DOCUMENT:

# 70-200 f/2.8L IS II USM - Loud noise from IS



## Mitch.Conner (Nov 19, 2014)

I had to send my lens in for a minor issue. After it came back, I noticed that the IS seemed surprisingly loud. I had never heard the IS system before on that lens (at all), but I've not owned it for very long, so I've considered the possibility that was never in a quiet enough environment to hear it until yesterday.

It sounds sort of like the noise your computer hard drive makes with the motor that controls the read/write head - except, it's louder than your average HDD.

I don't hear anything banging against the sides of the lens barrel, just this loud motor noise. I hear it once when I half press the shutter release, and again about a second or two after I've released the button and the shutter has closed. There is no noise aside from the AF ring motor during the period in between each of the sounds.

I did some reading on this forum and others and I've seen a split - some claim that it's abnormal and that there copy makes no noise, while others claim that their 70-200 IS II is one of the loudest lens they own and operate. I found at least one thread with somebody posting what sounded like a similar sound to mine, except they were also claiming that their copy was exhibiting a ratcheting type sound too. Mine is not.

PROVIDED INFORMATION:
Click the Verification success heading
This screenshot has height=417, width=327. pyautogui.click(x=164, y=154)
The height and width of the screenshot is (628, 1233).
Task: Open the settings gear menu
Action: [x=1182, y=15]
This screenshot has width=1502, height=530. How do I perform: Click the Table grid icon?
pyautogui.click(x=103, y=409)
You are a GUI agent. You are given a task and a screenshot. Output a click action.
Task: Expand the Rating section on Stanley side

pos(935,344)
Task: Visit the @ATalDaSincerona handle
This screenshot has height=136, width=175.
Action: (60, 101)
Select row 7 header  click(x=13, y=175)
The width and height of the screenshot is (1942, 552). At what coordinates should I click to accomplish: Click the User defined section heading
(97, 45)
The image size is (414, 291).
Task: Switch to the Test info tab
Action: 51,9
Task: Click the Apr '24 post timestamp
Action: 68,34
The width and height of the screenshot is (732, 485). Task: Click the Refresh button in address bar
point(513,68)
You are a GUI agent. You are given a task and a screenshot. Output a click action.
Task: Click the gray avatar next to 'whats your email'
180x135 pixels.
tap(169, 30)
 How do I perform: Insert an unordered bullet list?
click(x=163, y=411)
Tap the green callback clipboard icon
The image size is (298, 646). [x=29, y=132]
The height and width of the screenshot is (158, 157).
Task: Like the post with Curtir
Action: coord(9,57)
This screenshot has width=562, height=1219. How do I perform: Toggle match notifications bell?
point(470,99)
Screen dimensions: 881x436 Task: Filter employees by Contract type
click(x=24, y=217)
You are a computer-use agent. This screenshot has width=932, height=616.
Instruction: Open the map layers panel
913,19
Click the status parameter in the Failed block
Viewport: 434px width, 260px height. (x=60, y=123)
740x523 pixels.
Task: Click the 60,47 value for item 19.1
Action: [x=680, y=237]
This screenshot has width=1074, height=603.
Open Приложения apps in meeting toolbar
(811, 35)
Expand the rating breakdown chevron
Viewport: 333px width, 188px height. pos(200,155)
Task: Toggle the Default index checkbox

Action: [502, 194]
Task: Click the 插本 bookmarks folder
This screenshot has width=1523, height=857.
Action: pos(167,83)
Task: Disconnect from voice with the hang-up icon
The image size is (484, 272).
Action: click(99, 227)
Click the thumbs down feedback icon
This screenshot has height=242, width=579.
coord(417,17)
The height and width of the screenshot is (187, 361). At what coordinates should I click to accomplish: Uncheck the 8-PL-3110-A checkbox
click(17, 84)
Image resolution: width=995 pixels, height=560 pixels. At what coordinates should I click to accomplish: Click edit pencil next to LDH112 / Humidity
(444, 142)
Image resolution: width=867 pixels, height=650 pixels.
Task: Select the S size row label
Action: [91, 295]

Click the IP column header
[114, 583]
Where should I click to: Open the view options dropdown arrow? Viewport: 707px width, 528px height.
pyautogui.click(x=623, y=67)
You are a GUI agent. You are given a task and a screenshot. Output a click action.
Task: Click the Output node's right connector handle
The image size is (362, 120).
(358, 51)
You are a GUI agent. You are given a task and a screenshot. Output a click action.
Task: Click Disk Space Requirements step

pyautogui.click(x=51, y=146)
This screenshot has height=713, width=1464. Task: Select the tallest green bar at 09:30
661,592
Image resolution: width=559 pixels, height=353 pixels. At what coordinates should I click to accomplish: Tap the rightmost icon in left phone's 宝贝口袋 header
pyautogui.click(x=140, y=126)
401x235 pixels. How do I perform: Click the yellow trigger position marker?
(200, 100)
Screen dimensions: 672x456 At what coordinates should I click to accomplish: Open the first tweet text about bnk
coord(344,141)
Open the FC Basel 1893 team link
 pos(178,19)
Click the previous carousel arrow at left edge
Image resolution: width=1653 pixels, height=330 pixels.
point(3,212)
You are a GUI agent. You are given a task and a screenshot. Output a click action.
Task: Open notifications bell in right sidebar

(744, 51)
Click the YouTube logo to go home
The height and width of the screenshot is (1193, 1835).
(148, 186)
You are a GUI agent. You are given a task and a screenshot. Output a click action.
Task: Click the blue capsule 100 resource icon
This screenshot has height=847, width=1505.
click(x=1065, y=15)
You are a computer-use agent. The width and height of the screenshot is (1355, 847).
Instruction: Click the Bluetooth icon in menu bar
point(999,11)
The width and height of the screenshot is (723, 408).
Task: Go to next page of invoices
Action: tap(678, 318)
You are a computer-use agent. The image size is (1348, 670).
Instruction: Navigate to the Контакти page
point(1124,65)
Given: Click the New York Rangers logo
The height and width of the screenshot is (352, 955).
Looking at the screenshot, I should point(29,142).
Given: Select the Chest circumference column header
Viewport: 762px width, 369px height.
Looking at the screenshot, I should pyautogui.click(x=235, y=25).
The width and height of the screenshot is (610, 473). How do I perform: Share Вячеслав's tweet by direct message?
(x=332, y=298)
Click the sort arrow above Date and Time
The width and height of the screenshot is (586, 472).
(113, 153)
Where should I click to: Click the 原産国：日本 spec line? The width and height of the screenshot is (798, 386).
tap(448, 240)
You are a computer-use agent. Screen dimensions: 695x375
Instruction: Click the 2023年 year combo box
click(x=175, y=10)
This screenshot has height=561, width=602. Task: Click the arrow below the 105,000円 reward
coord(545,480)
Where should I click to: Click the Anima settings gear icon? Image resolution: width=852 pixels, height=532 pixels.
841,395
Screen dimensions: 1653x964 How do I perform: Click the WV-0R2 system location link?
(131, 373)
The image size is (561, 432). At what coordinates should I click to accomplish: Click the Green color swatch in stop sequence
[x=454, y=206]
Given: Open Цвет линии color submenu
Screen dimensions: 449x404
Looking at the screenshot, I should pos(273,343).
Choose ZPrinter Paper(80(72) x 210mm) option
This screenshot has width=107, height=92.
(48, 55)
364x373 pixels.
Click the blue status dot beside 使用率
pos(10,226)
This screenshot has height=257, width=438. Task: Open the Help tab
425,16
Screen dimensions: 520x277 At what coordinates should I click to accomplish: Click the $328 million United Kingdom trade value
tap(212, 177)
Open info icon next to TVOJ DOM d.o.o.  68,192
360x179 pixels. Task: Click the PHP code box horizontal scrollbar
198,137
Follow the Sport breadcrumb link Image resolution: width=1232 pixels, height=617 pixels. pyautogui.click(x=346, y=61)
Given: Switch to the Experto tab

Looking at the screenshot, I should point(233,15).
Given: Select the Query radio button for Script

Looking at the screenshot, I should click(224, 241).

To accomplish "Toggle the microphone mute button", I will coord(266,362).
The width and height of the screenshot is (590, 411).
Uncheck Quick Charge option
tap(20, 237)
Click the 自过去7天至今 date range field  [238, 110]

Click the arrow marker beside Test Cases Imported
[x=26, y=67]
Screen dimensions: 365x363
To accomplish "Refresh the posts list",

SHORT TASK: Copy out the forum post about the loud IS noise on the 70-200 lens word for word, in full.

SOLUTION TO THE PROBLEM:
# 70-200 f/2.8L IS II USM - Loud noise from IS



## Mitch.Conner (Nov 19, 2014)

I had to send my lens in for a minor issue. After it came back, I noticed that the IS seemed surprisingly loud. I had never heard the IS system before on that lens (at all), but I've not owned it for very long, so I've considered the possibility that was never in a quiet enough environment to hear it until yesterday.

It sounds sort of like the noise your computer hard drive makes with the motor that controls the read/write head - except, it's louder than your average HDD.

I don't hear anything banging against the sides of the lens barrel, just this loud motor noise. I hear it once when I half press the shutter release, and again about a second or two after I've released the button and the shutter has closed. There is no noise aside from the AF ring motor during the period in between each of the sounds.

I did some reading on this forum and others and I've seen a split - some claim that it's abnormal and that there copy makes no noise, while others claim that their 70-200 IS II is one of the loudest lens they own and operate. I found at least one thread with somebody posting what sounded like a similar sound to mine, except they were also claiming that their copy was exhibiting a ratcheting type sound too. Mine is not.